▶ [Problem statement] Write out the entire listing below exactly as it appears, minus any pictures.

# # # # #

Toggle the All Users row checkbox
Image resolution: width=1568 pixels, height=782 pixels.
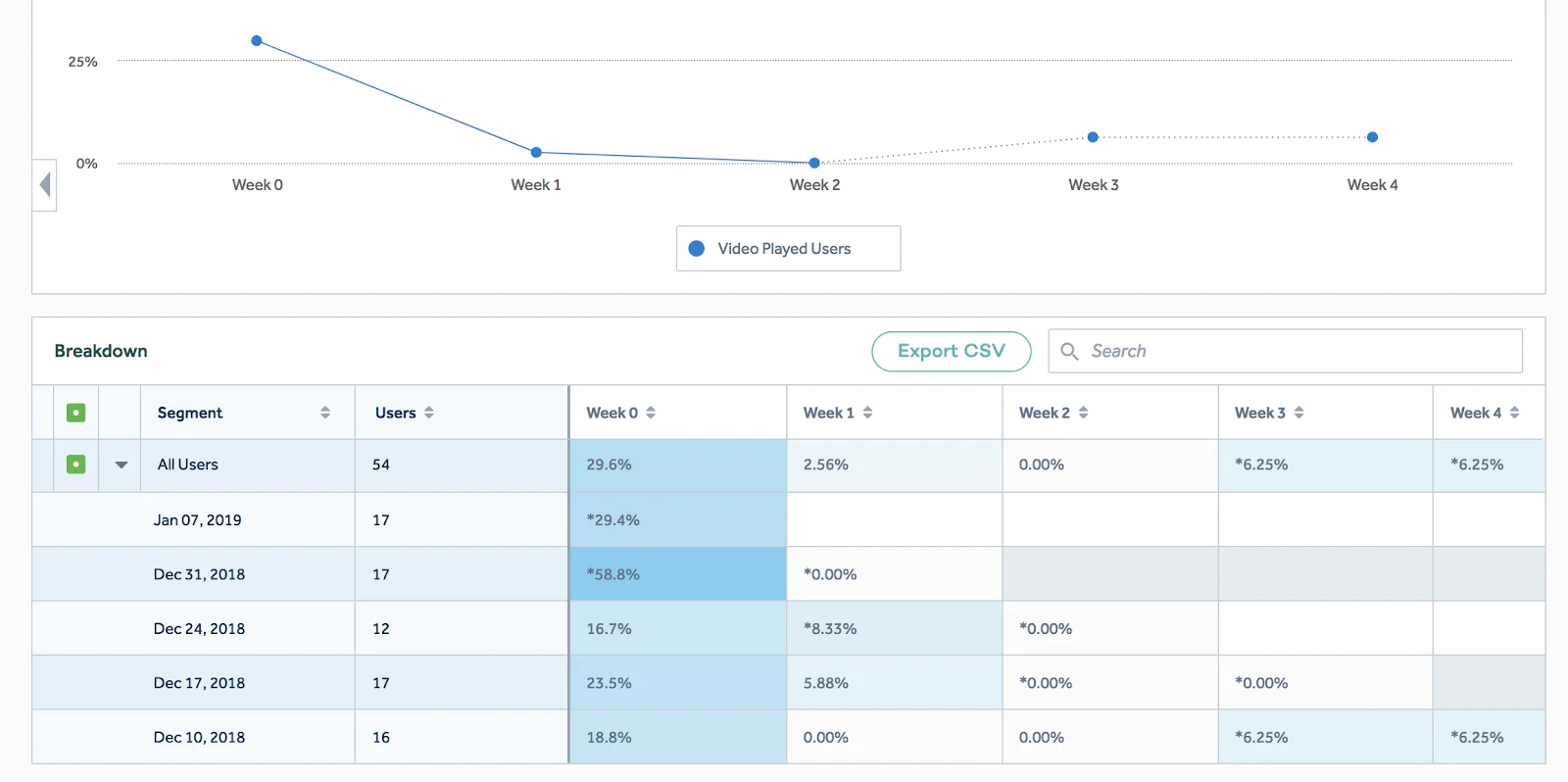(x=75, y=464)
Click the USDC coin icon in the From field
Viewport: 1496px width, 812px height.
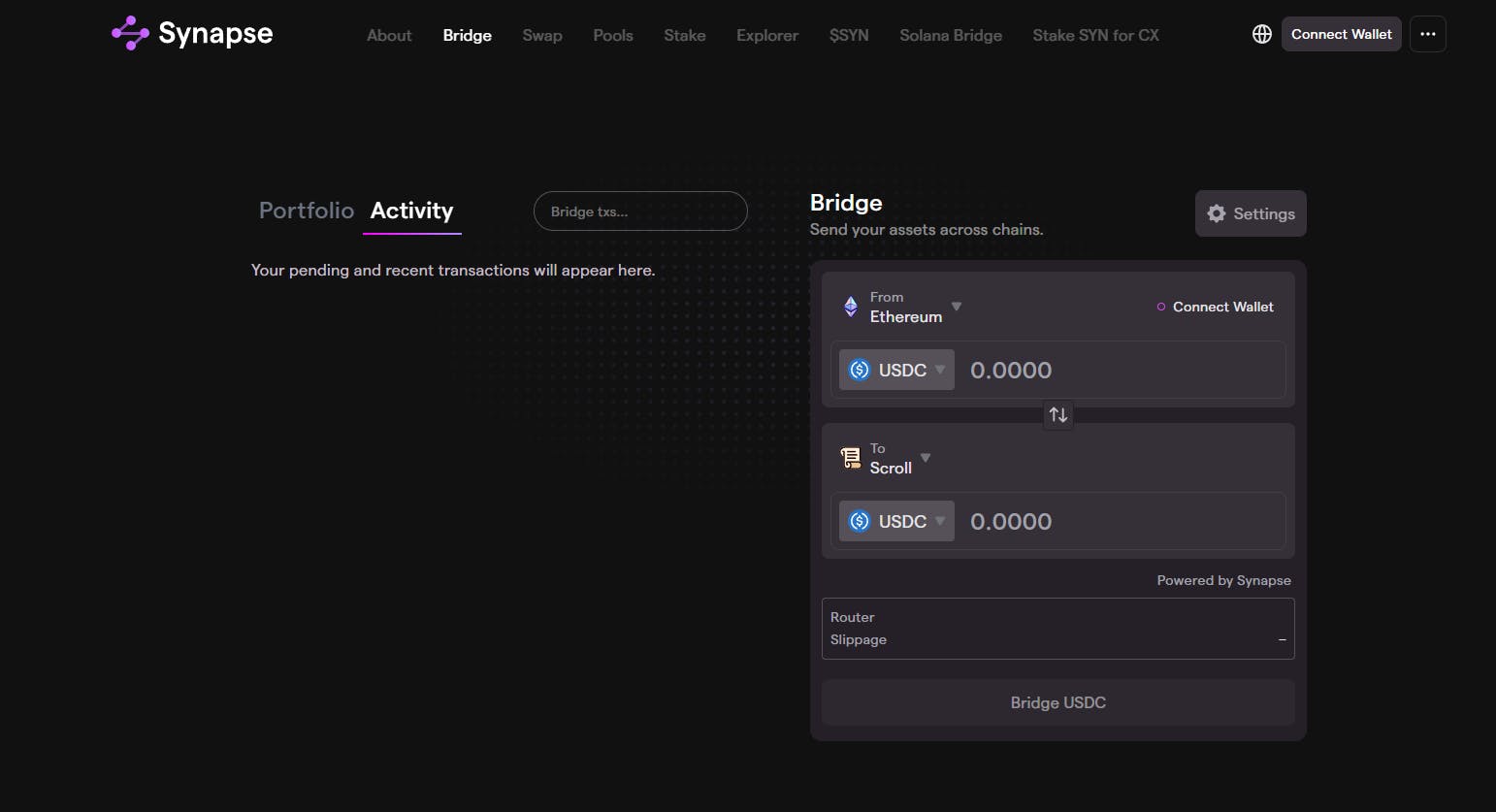point(859,370)
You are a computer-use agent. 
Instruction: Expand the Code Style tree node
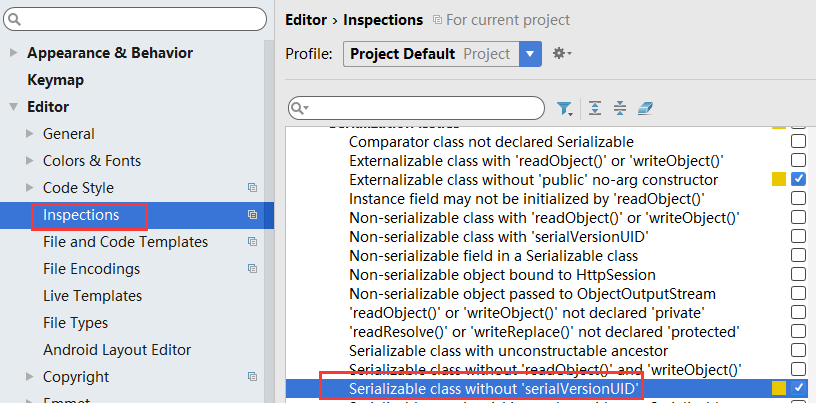[29, 188]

# # # # #

▶ [Exercise output]
Toggle the All Users row checkbox
Image resolution: width=1568 pixels, height=782 pixels.
(x=75, y=464)
Click the USDC coin icon in the From field
Viewport: 1496px width, 812px height.
point(859,370)
You are a computer-use agent. 
Instruction: Expand the Code Style tree node
[29, 188]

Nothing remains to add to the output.